Assignment: With all images left out, restate the records below exactly as written.
++++ Raw data ++++
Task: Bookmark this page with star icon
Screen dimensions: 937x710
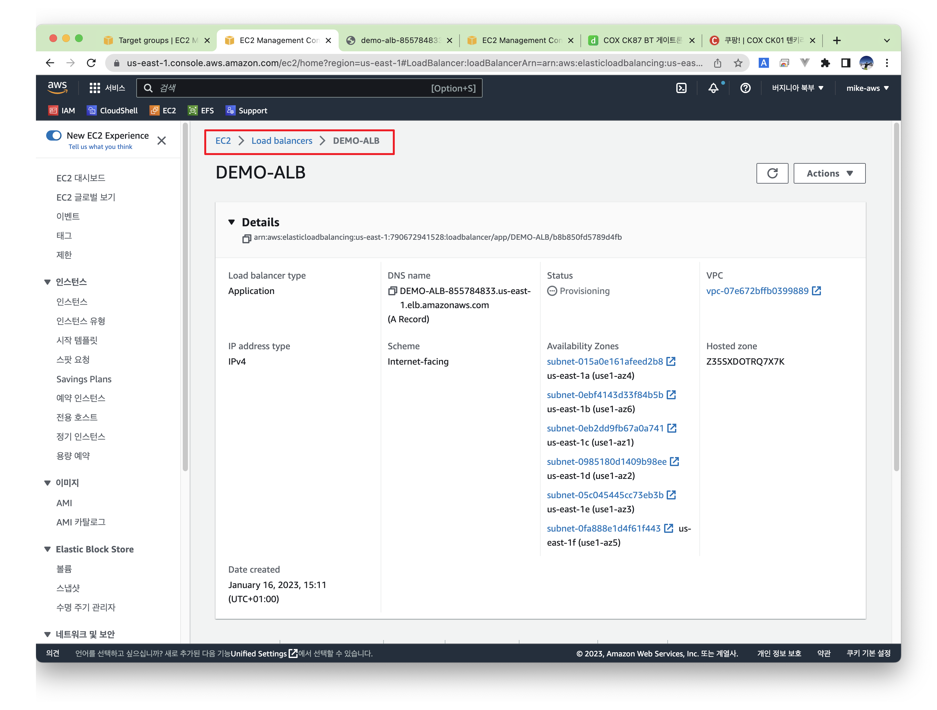Action: pos(738,63)
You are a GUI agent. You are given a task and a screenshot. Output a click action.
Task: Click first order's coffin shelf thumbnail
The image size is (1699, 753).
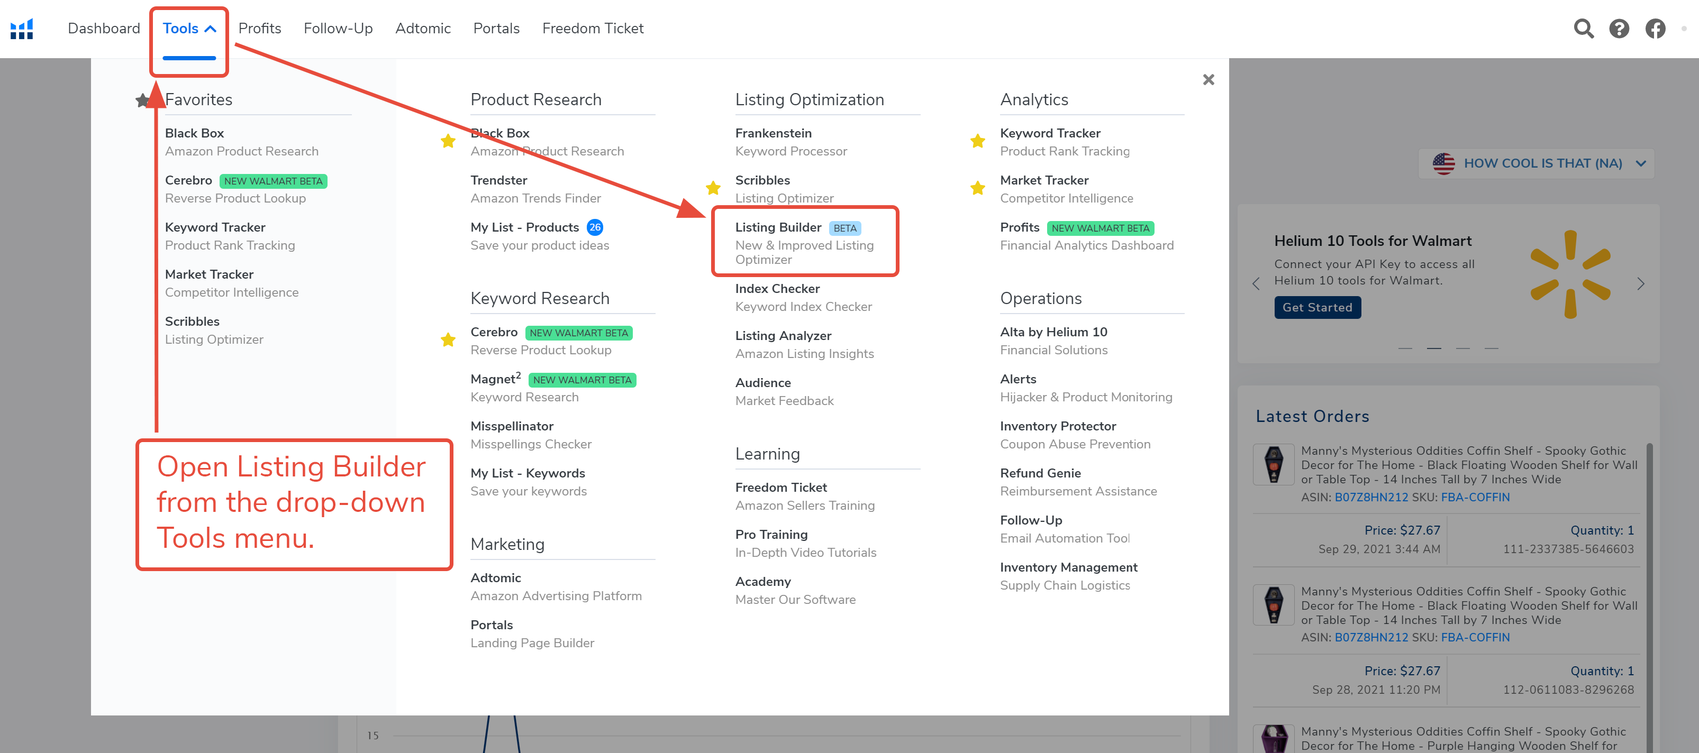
++++
Output of the exercise:
Task: Bookmark this page with star icon
Screen dimensions: 937x710
Action: pos(738,63)
You are a GUI agent. You are given a task and a screenshot. Output a click action.
Task: Click first order's coffin shelf thumbnail
The image size is (1699, 753).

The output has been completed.